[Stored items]
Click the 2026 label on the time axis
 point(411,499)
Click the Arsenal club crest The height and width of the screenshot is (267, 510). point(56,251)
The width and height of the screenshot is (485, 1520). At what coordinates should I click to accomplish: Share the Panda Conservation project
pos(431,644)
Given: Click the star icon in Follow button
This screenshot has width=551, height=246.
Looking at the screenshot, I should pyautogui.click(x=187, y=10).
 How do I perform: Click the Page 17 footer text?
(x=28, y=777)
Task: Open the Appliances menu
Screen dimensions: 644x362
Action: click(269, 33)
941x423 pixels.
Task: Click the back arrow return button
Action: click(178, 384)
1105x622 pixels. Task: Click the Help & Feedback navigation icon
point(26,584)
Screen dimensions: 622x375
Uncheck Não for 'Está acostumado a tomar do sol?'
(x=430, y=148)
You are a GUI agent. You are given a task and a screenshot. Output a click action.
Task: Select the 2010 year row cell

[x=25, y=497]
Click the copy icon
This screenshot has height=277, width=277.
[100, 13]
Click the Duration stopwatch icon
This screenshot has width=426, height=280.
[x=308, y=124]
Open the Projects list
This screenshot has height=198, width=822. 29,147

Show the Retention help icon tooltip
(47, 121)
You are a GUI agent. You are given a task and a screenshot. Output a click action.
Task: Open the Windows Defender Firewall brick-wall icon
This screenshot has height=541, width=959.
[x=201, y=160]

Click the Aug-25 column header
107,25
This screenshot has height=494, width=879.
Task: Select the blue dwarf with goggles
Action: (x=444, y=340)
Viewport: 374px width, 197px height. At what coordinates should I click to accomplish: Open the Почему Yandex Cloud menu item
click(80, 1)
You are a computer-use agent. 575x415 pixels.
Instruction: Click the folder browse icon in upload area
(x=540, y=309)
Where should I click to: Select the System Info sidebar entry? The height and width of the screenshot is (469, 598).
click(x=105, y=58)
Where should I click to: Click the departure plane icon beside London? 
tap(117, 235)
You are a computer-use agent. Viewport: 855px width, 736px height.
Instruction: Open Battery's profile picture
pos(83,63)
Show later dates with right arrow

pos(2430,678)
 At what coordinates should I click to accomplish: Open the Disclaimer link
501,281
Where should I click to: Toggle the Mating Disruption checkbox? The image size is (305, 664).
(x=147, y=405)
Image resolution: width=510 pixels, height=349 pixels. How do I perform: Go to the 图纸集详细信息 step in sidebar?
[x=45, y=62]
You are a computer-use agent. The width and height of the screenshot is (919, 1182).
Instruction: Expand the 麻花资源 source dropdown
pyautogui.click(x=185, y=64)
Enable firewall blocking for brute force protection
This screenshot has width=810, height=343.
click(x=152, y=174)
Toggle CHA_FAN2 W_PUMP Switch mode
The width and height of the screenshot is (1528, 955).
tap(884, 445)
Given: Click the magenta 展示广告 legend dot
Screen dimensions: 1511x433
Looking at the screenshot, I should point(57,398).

What the task requires:
Once you have read the records above, output each of them verbatim.

Answer below:
Click the 2026 label on the time axis
 point(411,499)
Click the Arsenal club crest The height and width of the screenshot is (267, 510). point(56,251)
The width and height of the screenshot is (485, 1520). At what coordinates should I click to accomplish: Share the Panda Conservation project
pos(431,644)
Given: Click the star icon in Follow button
This screenshot has width=551, height=246.
Looking at the screenshot, I should pyautogui.click(x=187, y=10).
 How do I perform: Click the Page 17 footer text?
(x=28, y=777)
Task: Open the Appliances menu
Screen dimensions: 644x362
Action: click(269, 33)
941x423 pixels.
Task: Click the back arrow return button
Action: click(178, 384)
1105x622 pixels. Task: Click the Help & Feedback navigation icon
point(26,584)
Screen dimensions: 622x375
Uncheck Não for 'Está acostumado a tomar do sol?'
(x=430, y=148)
You are a GUI agent. You are given a task and a screenshot. Output a click action.
Task: Select the 2010 year row cell

[x=25, y=497]
Click the copy icon
This screenshot has height=277, width=277.
[100, 13]
Click the Duration stopwatch icon
This screenshot has width=426, height=280.
[x=308, y=124]
Open the Projects list
This screenshot has height=198, width=822. 29,147

Show the Retention help icon tooltip
(47, 121)
You are a GUI agent. You are given a task and a screenshot. Output a click action.
Task: Open the Windows Defender Firewall brick-wall icon
This screenshot has height=541, width=959.
[x=201, y=160]

Click the Aug-25 column header
107,25
This screenshot has height=494, width=879.
Task: Select the blue dwarf with goggles
Action: (x=444, y=340)
Viewport: 374px width, 197px height. At what coordinates should I click to accomplish: Open the Почему Yandex Cloud menu item
click(80, 1)
You are a computer-use agent. 575x415 pixels.
Instruction: Click the folder browse icon in upload area
(x=540, y=309)
Where should I click to: Select the System Info sidebar entry? The height and width of the screenshot is (469, 598).
click(x=105, y=58)
Where should I click to: Click the departure plane icon beside London? 
tap(117, 235)
You are a computer-use agent. Viewport: 855px width, 736px height.
Instruction: Open Battery's profile picture
pos(83,63)
Show later dates with right arrow

pos(2430,678)
 At what coordinates should I click to accomplish: Open the Disclaimer link
501,281
Where should I click to: Toggle the Mating Disruption checkbox? The image size is (305, 664).
(x=147, y=405)
Image resolution: width=510 pixels, height=349 pixels. How do I perform: Go to the 图纸集详细信息 step in sidebar?
[x=45, y=62]
You are a computer-use agent. The width and height of the screenshot is (919, 1182).
Instruction: Expand the 麻花资源 source dropdown
pyautogui.click(x=185, y=64)
Enable firewall blocking for brute force protection
This screenshot has width=810, height=343.
click(x=152, y=174)
Toggle CHA_FAN2 W_PUMP Switch mode
The width and height of the screenshot is (1528, 955).
tap(884, 445)
Given: Click the magenta 展示广告 legend dot
Screen dimensions: 1511x433
Looking at the screenshot, I should point(57,398).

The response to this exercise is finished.